That's interesting.  You must be right... since standard way of adjusting the max current is via adjusting the pot using a screwdriver while the positive volt meter probe is attached to the screwdriver and thus the metal pot.

Posted by: @davee

Probably more importantly, my reading of your test circuit is not the same as Bill's.
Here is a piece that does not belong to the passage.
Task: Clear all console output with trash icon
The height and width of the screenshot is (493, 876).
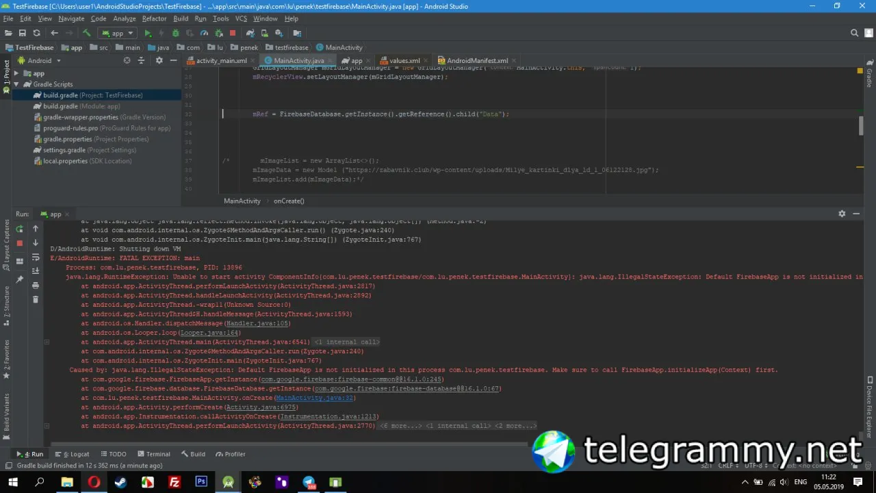Action: pyautogui.click(x=36, y=299)
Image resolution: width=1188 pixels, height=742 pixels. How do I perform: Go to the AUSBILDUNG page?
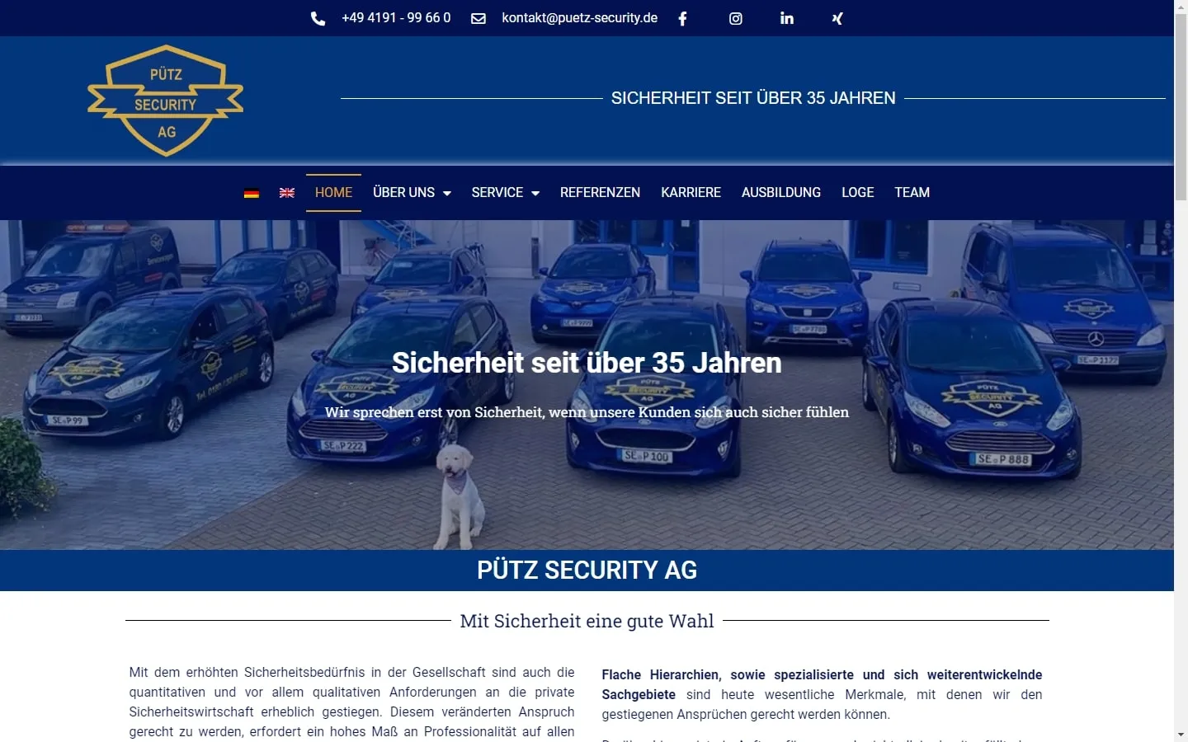click(x=781, y=192)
Bill starts with a 'working' circuit, with stepper moter wired up 'normally', and inserts a multimeter switched to 10A IN SERIES with one of the motor windings.

...

In your case, you are connecting your multimeter, also switched to 10A range, directly cross the chip output pins that will be expecting a motor winding.

Your meter will present a very low resistance .. e.g. wildly guessing the meter needs 200 mV for full scale of 10A, the R = V/I .... R = 0.2 (V) /10 (A) ... R = 20 milliOhms

OMG!  You are totally right and I missed that.  And I don't know how many times I went over that portion of the video.  I thing I didn't recognize the jumble of motor wires as actually being wired up.  After reading your note, I enlarged the image and saw the error of my ways... and then heard Bill say exactly that.

Posted by: @davee

Shorted-Load and Short-to-Ground Protection.

IT WORKS!  🤣 🤣 

Posted by: @davee

I don't know if your motor power supply has any voltage and current controls, but if it has you may INITIALLY wish to (ideally) limit the current, or otherwise reduce its voltage, so that even if the chip does not current limit, the maximum current through the motor is kept within 'reasonable' limits,  whilst you get an approximate setting for the pot ...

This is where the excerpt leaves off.